Storm's Heart (Elder Races #2)(52)



Just as she was going to ask what Carling and Tiago were both doing in Tennessee of all places, Carling said, “Of course it wasn’t called Memphis then. That came much later. Then it was called Ineb Hedj. It was the capital of the entire world, and at dawn the sun would shimmer on the Nile like a sheet of hammered silver overlaid on jade and lapis lazuli.”

Niniane caught her breath. “You met him in Egypt.”

“Yes, a very, very long time ago. Tiago was a god, and I was a commodity. I was young and still human, taken out of poverty and the river mud because of my looks. I was given to a god to entice him to stay with our people. I was entirely desperate, but he did not even look at me. He left and I was punished for it.”

Niniane had gripped her hands together at the small, dry telling of the ancient story. She said, “That’s horrible.”

“It’s ludicrous,” said Carling. “I didn’t want him. I was just a child with a pretty mouth, and he terrified me. I was glad he left.”

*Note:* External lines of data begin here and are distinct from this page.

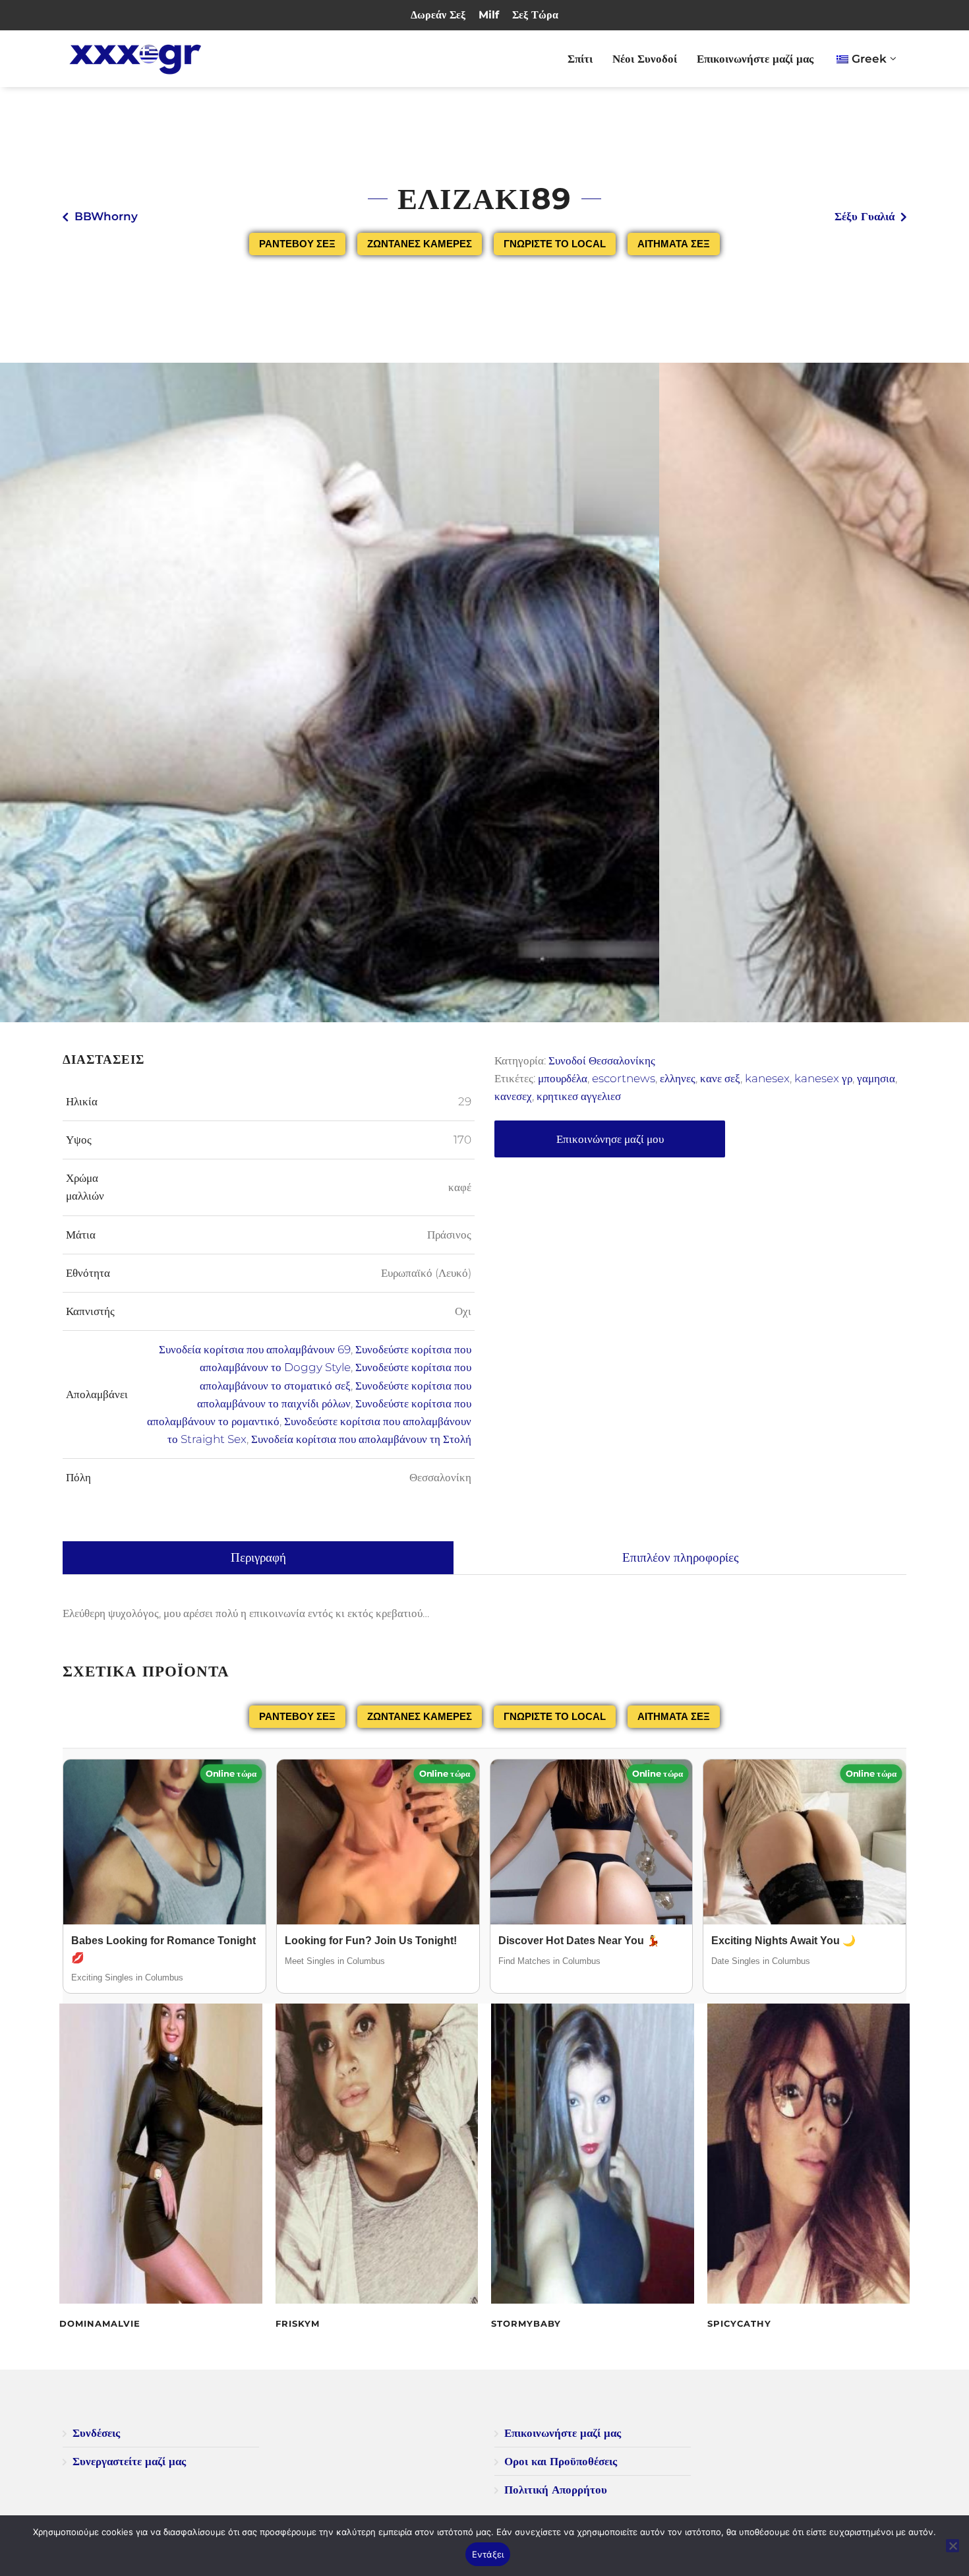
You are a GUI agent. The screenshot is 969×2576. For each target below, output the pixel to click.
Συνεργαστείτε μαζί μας (129, 2461)
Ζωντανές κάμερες (419, 243)
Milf (489, 15)
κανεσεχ (513, 1096)
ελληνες (677, 1078)
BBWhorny (106, 216)
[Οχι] (952, 2545)
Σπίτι (580, 58)
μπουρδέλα (562, 1078)
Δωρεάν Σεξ (438, 15)
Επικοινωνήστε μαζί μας (755, 58)
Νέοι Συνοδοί (644, 58)
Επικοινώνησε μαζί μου (610, 1139)
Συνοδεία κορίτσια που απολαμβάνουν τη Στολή (361, 1439)
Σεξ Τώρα (535, 15)
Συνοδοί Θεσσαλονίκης (601, 1060)
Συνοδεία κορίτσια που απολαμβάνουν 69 (255, 1349)
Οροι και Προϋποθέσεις (560, 2461)
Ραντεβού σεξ (297, 243)
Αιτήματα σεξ (673, 243)
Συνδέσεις (96, 2432)
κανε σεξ (720, 1078)
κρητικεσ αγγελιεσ (579, 1096)
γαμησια (876, 1078)
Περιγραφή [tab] (258, 1557)
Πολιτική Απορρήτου (555, 2489)
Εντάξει (488, 2554)
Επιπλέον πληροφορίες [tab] (680, 1557)
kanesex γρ (823, 1078)
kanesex (767, 1078)
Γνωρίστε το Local (555, 243)
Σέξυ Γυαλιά (865, 216)
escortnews (623, 1078)
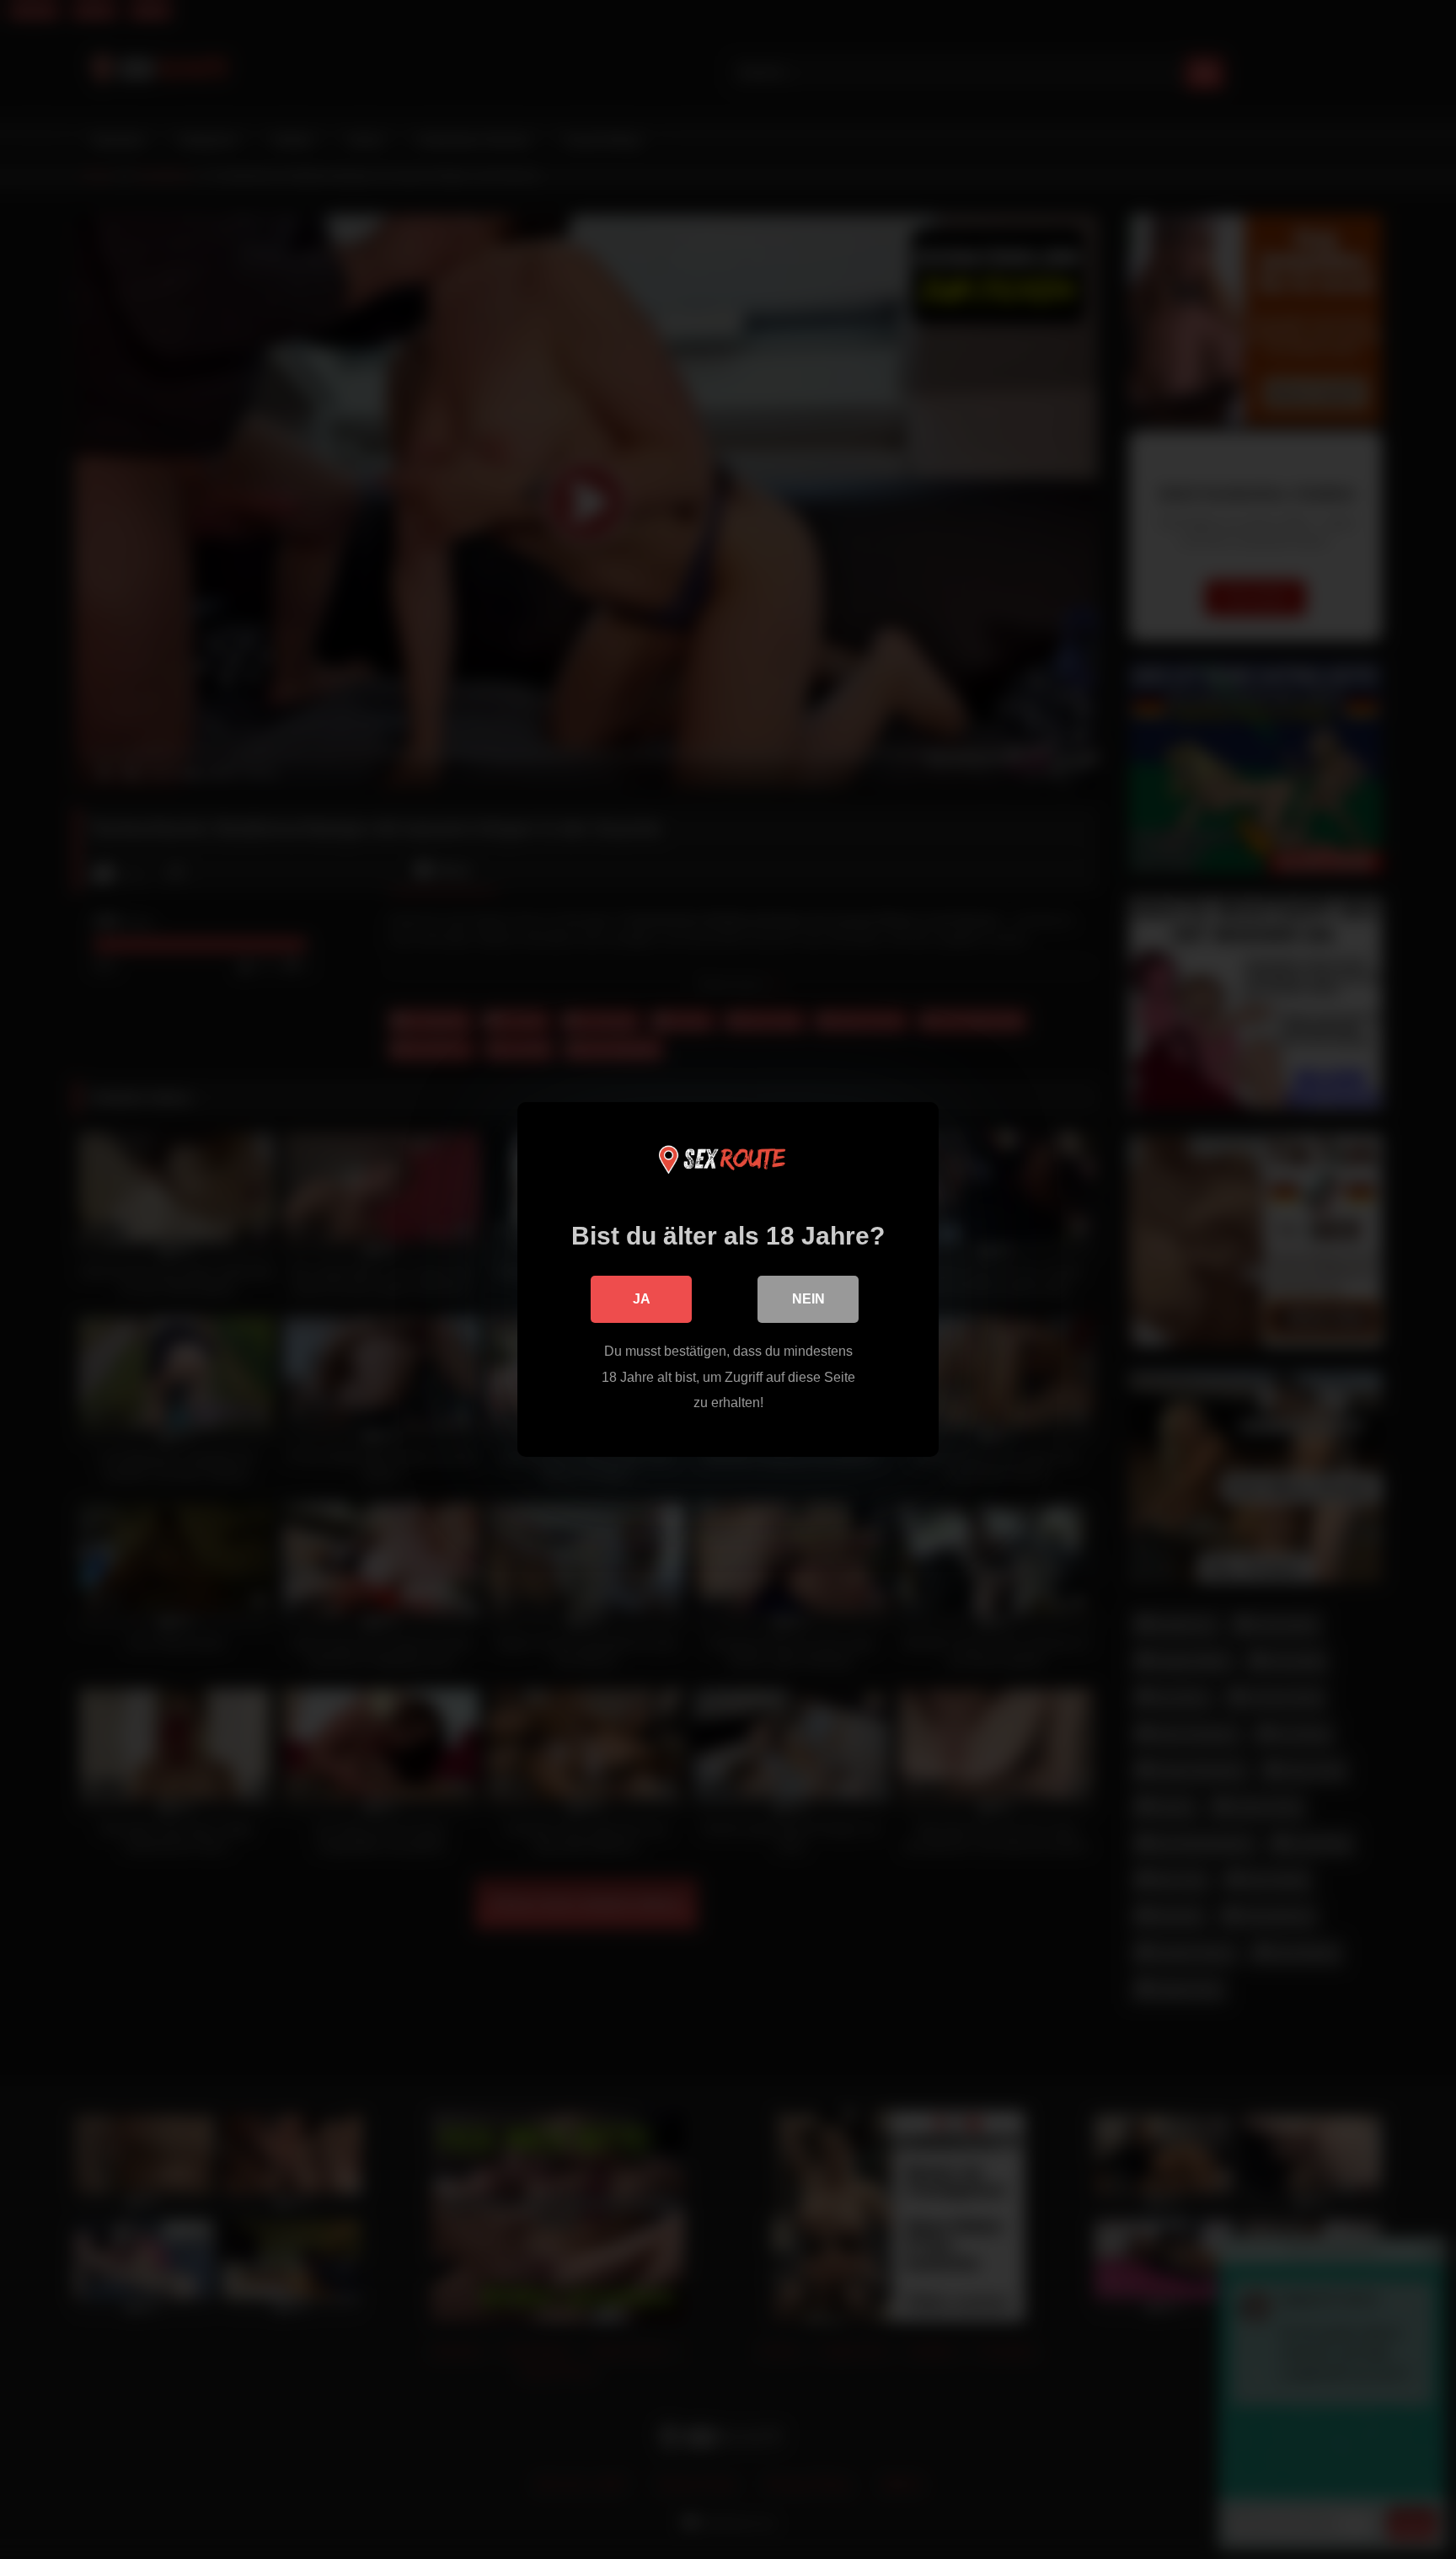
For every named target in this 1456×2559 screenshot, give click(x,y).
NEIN (808, 1299)
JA (641, 1299)
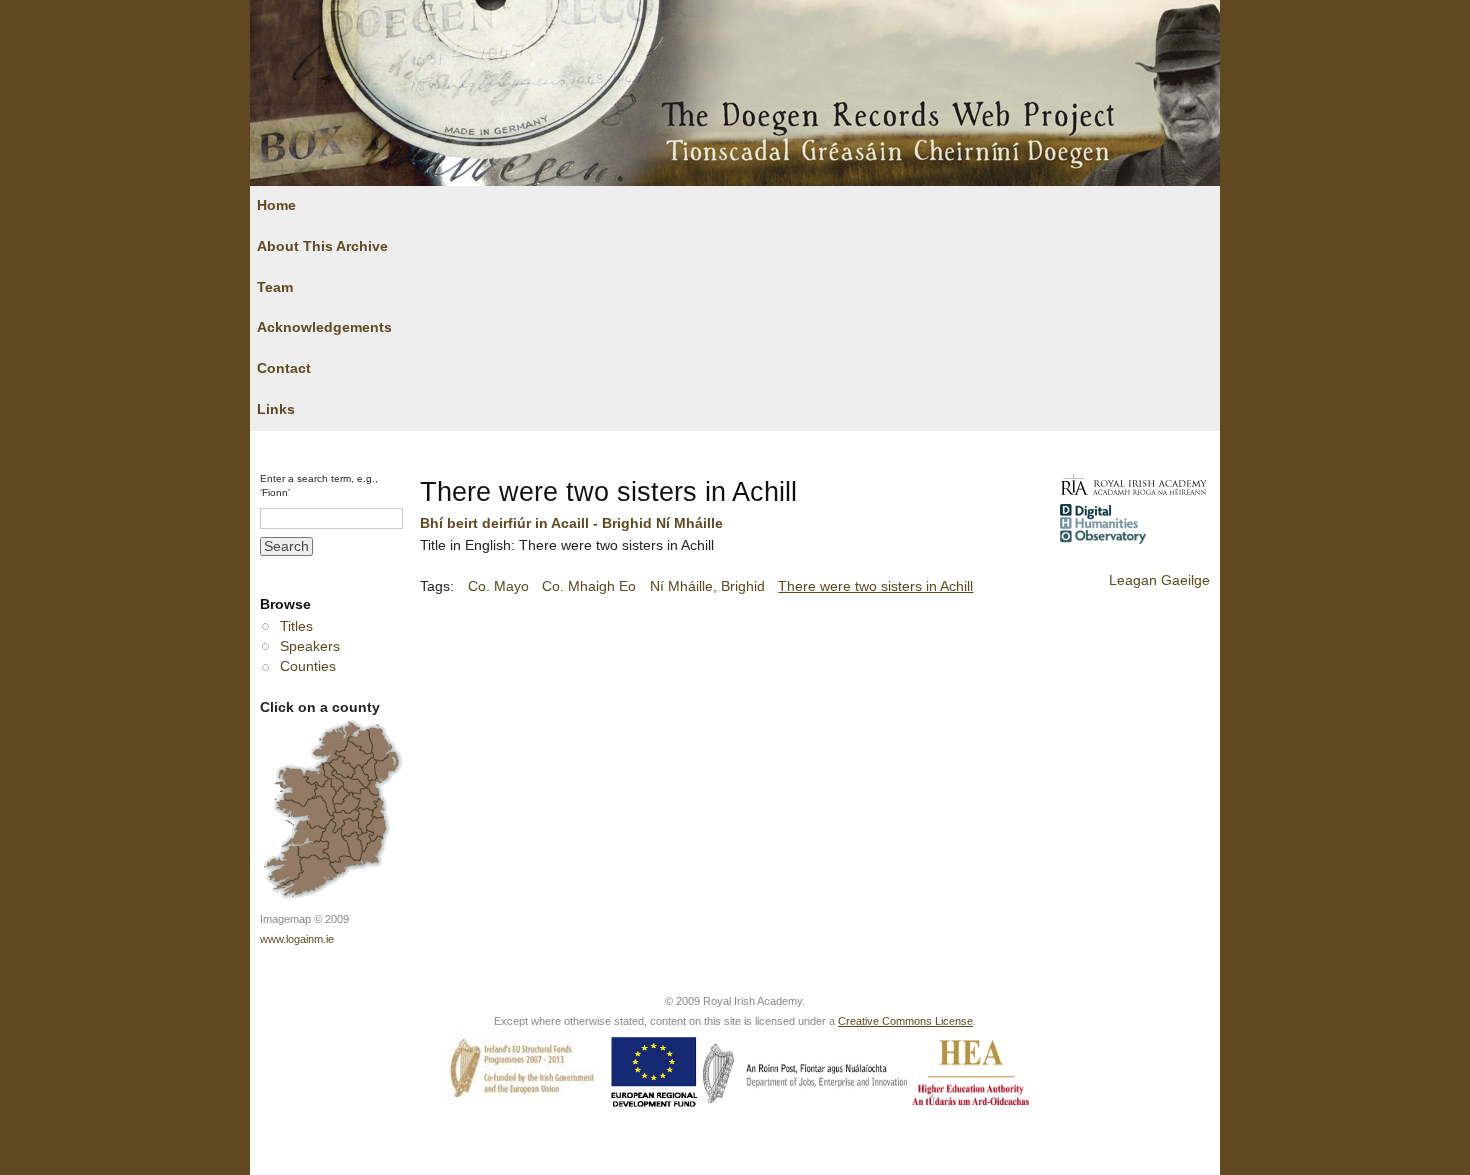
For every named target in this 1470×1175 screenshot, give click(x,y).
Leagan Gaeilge (1159, 580)
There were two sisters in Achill (875, 586)
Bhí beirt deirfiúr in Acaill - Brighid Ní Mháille (571, 523)
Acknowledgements (324, 327)
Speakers (310, 646)
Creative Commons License (905, 1021)
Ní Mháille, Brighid (707, 586)
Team (275, 287)
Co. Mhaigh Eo (589, 586)
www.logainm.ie (297, 939)
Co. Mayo (498, 586)
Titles (296, 626)
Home (276, 205)
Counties (308, 666)
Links (276, 409)
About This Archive (322, 246)
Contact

Niniane forced her hands to relax. “What happened after that?”

Carling’s lush lips pulled into a smile, as if she were the Mona Lisa of demons and had just swallowed a soul. “I clawed my way to a better life,” the Vampyre said. “I learned poisons and warfare and sorcery, how to rule over others, how to destroy my enemies, and how to hold a grudge with all of my heart. Then I discovered the serpent’s kiss that turned me into a god as well, and no one ever took a lash to me again.”

Serpent’s kiss. Niniane stared at her. “You’re talking about the time when you became a Vampyre.” Carling inclined her head, and Niniane saw in the gracious, imperial gesture how much Rhoswen imitated her mistress. Niniane asked, “And Tiago never realized what happened or who you were?”

“No.” Carling’s expression turned wry. “But when I look at him, I want to strangle him all the same.”

“I’m so sorry,” Niniane said.

“Child,” Carling said. The Vampyre’s dark gaze was quizzical, somewhat bored.

“I don’t care if it did happen eons ago,” Niniane told her on a flash of ferocity. “I don’t care if there’s a more sophisticated way to respond or if it doesn’t matter to you anymore. I am sorry for what that girl went through. I’m sorry for what the girl I was went through. We may not be those girls anymore, but their ghosts live on somewhere inside us, if only in the memory of what happened, and someone ought to say it: those children deserved better.”

Carling’s gaze dropped. The graceful wings of her eyebrows pulled together. She said, “You are right, of course. They did.”

Niniane had slept too long, and none of it had been refreshing. Her eyes felt dry and scratchy. She dug the heels of her hands into them and rubbed. “It happened so long ago, and Tiago didn’t mean to do anything wrong. You do realize that, don’t you?”

Again Carling gestured with a few fingers. She made poetry of the movement through a couple inches of space.

“Do you think you could try to set aside your grudge?” Niniane asked. “I’m asking that you do this as a favor to me, in the interests of building an alliance between us.”

“You care about him.” Carling spoke as if she savored the words, even as she stared at Niniane with intense curiosity.

There wasn’t any point in denying it. She said, “Yes.”

“Even after he withheld the truth from you about the second attack?”

She sighed. “Yes.”

A shadow of a scowl crossed Carling’s face. The youthful, impetuous expression was a startling incongruity amid such disciplined, mature perfection. The Vampyre said grumpily, “Oh fine. I won’t do anything to him as long as he doesn’t try to do anything to me.”

Niniane sagged in her chair. “Thank you,” she said. “That means a lot to me.”

Carling gave her a hard look and said, “Perhaps it means too much to you. You should be careful where you step next, Niniane, and in whom you place your trust. You are in a fragile place right now.”

Niniane’s spine stiffened. “I am well aware of the place I am in.”

The Vampyre’s expression softened. “I know you don’t want to believe that Dragos had anything to do with the assassination attempt. I could feel the struggle in you earlier.”

She was startled by the context of the conversation. “You can . . . feel my emotions?”

“Yes, of course. As Vampyres grow older our senses become more acute. The eldest of us eventually lose our taste for blood and we feed on the emotions of those around us. I have not partaken of human blood for several centuries now.”

Good grief, Carling was a succubus. Niniane said, “You sense what other people are feeling.”

Carling shrugged. “I sense the feelings of those who are alive, at any rate. Other Vampyres are of no use to me when it comes to sustenance.”

What an intrusive ability. Niniane’s forehead wrinkled. Well, that explained how glossy the Vampyre had looked at various times today. Niniane wondered what the jagged landscape inside of her tasted like to a succubus. Could it taste as bitter to Carling as it did to her?

If she asked, would Carling tell her what Tiago felt about her? Would the Vampyre tell her if that sadness she thought she had seen in his eyes just before he left had been real or feigned? She clenched her fists and jaw so tight her teeth ached, in order to keep herself from asking the pathetic question.